Na área afetada, observa-se aumento da degradação do colágeno, perda de células da córnea (ceratócitos), diminuição das ligações cruzadas de colágeno e enfraquecimento significativo da resposta tensão-deformação. Fatores que contribuem para a degeneração biomecânica incluem: genética, hábito de coçar os olhos, microtraumas por lentes de contato e atopia.

Q Qual parte da córnea é a mais fraca?
A

De acordo com a análise dos mapas SSI, a zona paracentral inferior apresenta o menor valor de rigidez (SSI = 0,833)3). Esta área coincide com o local de ocorrência comum do ceratocone, sugerindo que a fragilidade mecânica inata pode estar envolvida no desenvolvimento da doença.

SSI II (Mapa SSI) é uma nova tecnologia baseada em modelagem por elementos finitos e modelo de distribuição de fibras de colágeno, que visualiza a distribuição de rigidez da superfície da córnea em duas dimensões 2)3).

Tahsini et al. (2025) analisaram as mudanças na rigidez da córnea relacionadas à idade por região usando o mapa SSI. O endurecimento progride mais rapidamente em áreas já rígidas (periférica: 0,0058-0,0067/ano) e lentamente em áreas fracas (paracentral inferior: 0,0039/ano). Foi observada uma correlação muito alta (Pearson r = 0,96) entre SSI do olho direito e esquerdo 3).

Espera-se que o mapa SSI seja útil para entender os mecanismos de início e progressão do ceratocone e personalizar o tratamento com CXL. Aplicações de tratamento personalizado de acordo com a idade do paciente e região da córnea estão sendo antecipadas 3).

Diagnóstico Precoce por Inteligência Artificial (IA)

Seção intitulada “Diagnóstico Precoce por Inteligência Artificial (IA)”

A introdução de técnicas de IA e aprendizado de máquina melhorou a precisão da detecção do ceratocone 2).

De acordo com a revisão de Wang et al. (2025), os algoritmos de IA alcançam cerca de 98% de precisão na detecção de ceratocone manifesto, mas apenas cerca de 90% no tipo subclínico, deixando risco de omissão 2).

Usando análise de floresta aleatória, as métricas do Pentacam HR e Corvis ST foram integradas, e foram relatadas especificidade de 93% e sensibilidade de 86% na classificação de ceratocone subclínico 2).

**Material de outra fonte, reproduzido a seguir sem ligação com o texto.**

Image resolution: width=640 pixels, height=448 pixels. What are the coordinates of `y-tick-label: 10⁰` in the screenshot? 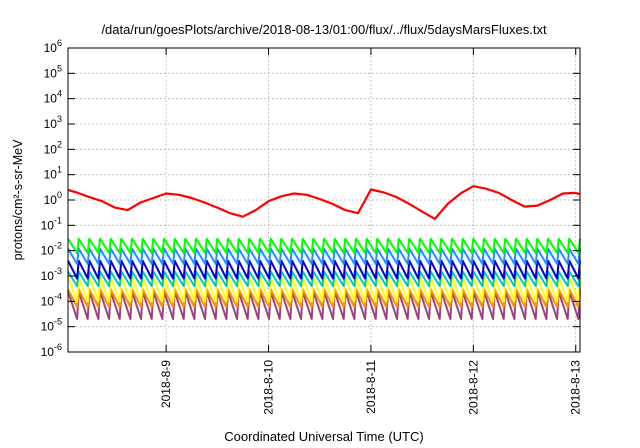 It's located at (53, 198).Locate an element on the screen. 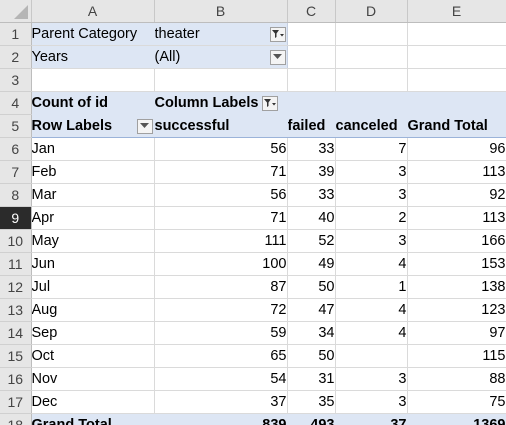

O modelo de diagnóstico usando rede neural de retropropagação alcançou AUROC de 0,877, mostrando capacidade de detecção de FFKC superior ao CBI (0,610) e lesão cerebral traumática (0,659) 2).

O microscópio Brillouin atrai atenção como uma tecnologia que permite o mapeamento elástico tridimensional da córnea 1). Mostrou utilidade na avaliação por profundidade do efeito de cross-linking após CXL e na visualização da diminuição local da rigidez no ceratocone. A direção futura é melhorar a precisão da medição através da integração de IA e aplicação clínica prática 1).

O ceratocone ocorre binocularmente, mas um olho pode permanecer assintomático (FFKC/VAE-NT) 2). Estão sendo feitas tentativas de avaliar biomecanicamente o olho contralateral de pacientes com ceratocone clínico em um olho para prever o risco de início futuro. A lesão cerebral traumática mostrou alta sensibilidade de detecção em olhos VAE-NT, e a comparação entre os olhos pode ser uma pista para o diagnóstico precoce 2).


  1. Komninou MA, Seiler TG, Enzmann V. Corneal biomechanics and diagnostics: a review. Int Ophthalmol. 2024;44:132.
  2. Wang X, Maeno S, Wang Y, et al. Early diagnosis of keratoconus using corneal biomechanics and OCT derived technologies. Eye Vis (Lond). 2025;12:18.
  3. Tahsini V, Jiménez-García M, Makarem A, et al. Regional corneal biomechanics assessment as a function of age using Strain-Stress Index maps. Ophthalmic Physiol Opt. 2025;45:1773-1779.
  4. Pniakowska Z, Jurowski P, Wierzbowska J. Clinical evaluation of corneal biomechanics following laser refractive surgery in myopic eyes: a review of the literature. J Clin Med. 2023;12:243.
  5. American Academy of Ophthalmology Corneal/External Disease Preferred Practice Pattern Panel. Corneal Ectasia Preferred Practice Pattern. 2024.
  6. Larkin DFP, Chowdhury K, Burr JM, et al. Effect of corneal cross-linking versus standard care on keratoconus progression in young patients: The Keralink randomized controlled trial. Ophthalmology. 2021;128:1516-1526.
  7. Evidence-based guidelines for keratorefractive lens extraction. Ophthalmology. 2025;132(4):395-423.